What you have to do: Copy the rows below without any change, starting at the line with "Locate an element" and continuing up to and including the line with "我的檔案 is located at coordinates (422, 262).".

Entries drawn from a collection:
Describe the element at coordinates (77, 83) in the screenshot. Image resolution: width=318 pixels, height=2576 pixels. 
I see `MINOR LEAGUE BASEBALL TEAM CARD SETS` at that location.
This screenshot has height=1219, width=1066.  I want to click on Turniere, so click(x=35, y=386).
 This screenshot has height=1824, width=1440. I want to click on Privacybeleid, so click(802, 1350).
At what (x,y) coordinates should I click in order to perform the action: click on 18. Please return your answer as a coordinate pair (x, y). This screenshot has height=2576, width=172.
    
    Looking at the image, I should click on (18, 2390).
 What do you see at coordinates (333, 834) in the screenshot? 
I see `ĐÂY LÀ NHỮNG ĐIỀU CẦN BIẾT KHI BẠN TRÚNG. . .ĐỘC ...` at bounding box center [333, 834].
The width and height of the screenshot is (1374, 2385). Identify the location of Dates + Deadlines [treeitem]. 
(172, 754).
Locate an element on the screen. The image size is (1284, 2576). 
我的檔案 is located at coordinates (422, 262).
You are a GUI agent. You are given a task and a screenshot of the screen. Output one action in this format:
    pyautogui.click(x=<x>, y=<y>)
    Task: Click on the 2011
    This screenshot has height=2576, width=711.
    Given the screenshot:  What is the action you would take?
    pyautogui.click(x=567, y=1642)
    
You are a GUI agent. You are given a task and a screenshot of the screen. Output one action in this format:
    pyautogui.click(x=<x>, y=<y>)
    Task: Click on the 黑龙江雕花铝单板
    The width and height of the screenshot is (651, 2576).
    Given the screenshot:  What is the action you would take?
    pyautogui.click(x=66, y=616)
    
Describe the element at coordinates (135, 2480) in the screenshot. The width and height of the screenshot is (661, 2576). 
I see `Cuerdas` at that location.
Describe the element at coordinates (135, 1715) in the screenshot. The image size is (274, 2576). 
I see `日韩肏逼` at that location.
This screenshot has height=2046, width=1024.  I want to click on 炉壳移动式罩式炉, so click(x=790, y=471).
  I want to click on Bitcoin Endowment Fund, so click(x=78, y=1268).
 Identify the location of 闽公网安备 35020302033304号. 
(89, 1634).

Solution to this problem:
Locate an element on the screen. The image size is (1284, 2576). 
我的檔案 is located at coordinates (422, 262).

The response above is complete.